Originally Posted by AppleInsider
Although it's no secret that members of Microsoft's leadership frown upon employees who choose an Apple iPhone over one running the company's own Windows Mobile operating system, approximately 1 in 10 still veer towards the forbidden fruit and sometimes go to great lengths to conceal them on the job.
I worked for Microsoft, and half of that is wrong. Yes, there are a lot of Microsoft employees with iPhones (even back in 2008 when I was working for them), but they hardly go to great lengths to conceal them. If you're not on the Windows Mobile team, no one really cares - certainly not your direct managers.
I know several people on my team who actually watched the iPhone 3G announcement live, at work, during the day, using Microsoft's Internet connection.
I also know that many members of my team regularly used Google and Firefox. Again, unless you were on the IE or Bing (Live Search at that time), no one really cared.
The interesting thing is that you could tell the 'true believers' from the people who didn't live in the Microsoft bubble by what they thought about Windows Mobile. If they thought it was a good product (or tried to excuse its flaws by calling it "good for business"), they were a true believer. If they realized that the iPhone was going to kick their butt (in 2008 Windows Mobile was still ahead in market share, but it was clear that it wouldn't last), then they were a pragmatist.
It's the latter people (pragmatists) that drove Windows 7, Windows Mobile 7, and many of Microsoft's other successful products. It's the former people that resulted in huge missteps like putting IE development on hold from 2001-2004, Windows Vista, and UMPCs.
Apple seems to be much better at avoiding the bubble. They launched the iPhone without third-party apps (except for the silly web-app strategy), but when it was clear that the market wanted more, they were able to add apps in a big way just a year later. They released the iPod touch when it was clear that users wanted a device without a phone.
Microsoft tends to keep pushing their failures even when they don't work out.

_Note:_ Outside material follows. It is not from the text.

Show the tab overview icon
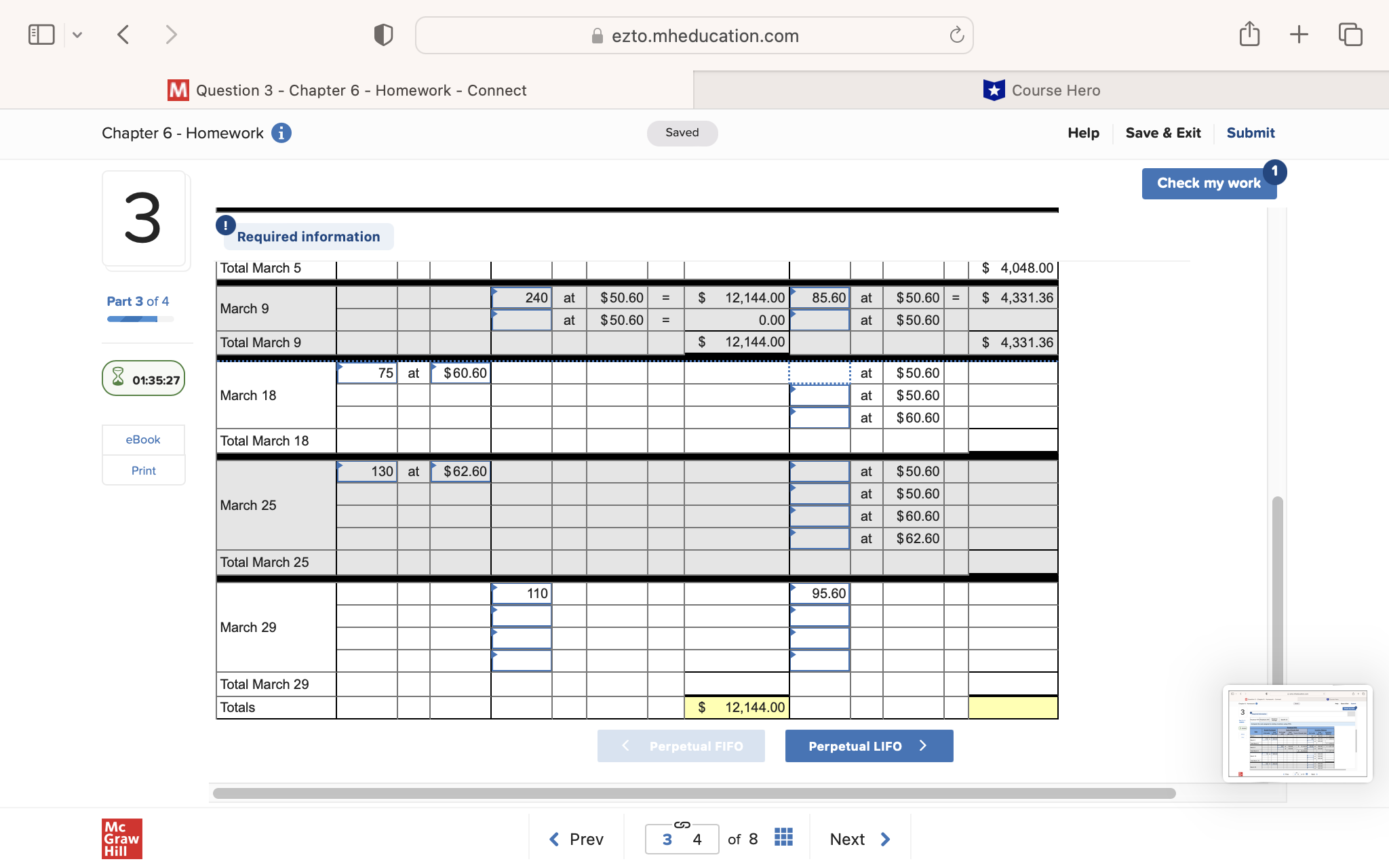1389x868 pixels. 1350,35
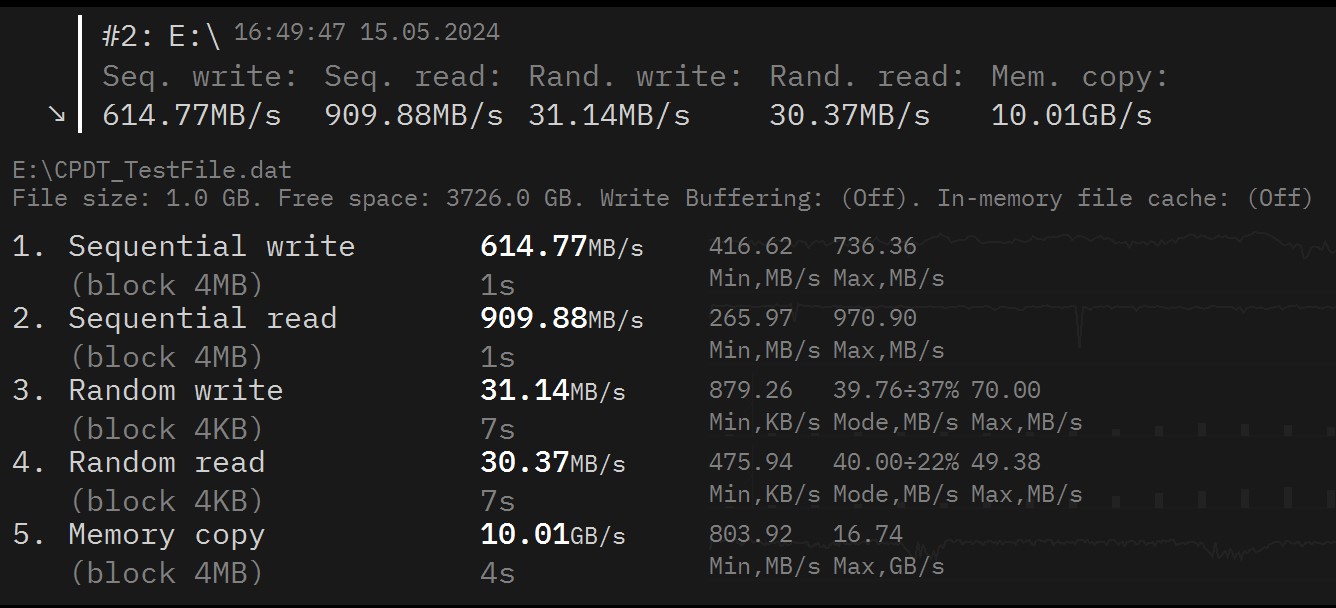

Tablet PC is a great example - no one wanted a low-powered, short battery life laptop in 2002, and they don't want one now. Tablets did OK in some markets like medicine, but the reality is that you can't shrink a PC and deliver a powerful-enough machine that's also small, has good battery life, and is cheap. It seems that Microsoft has figured this out now, but it took Apple to kick them in the ass before they realized it.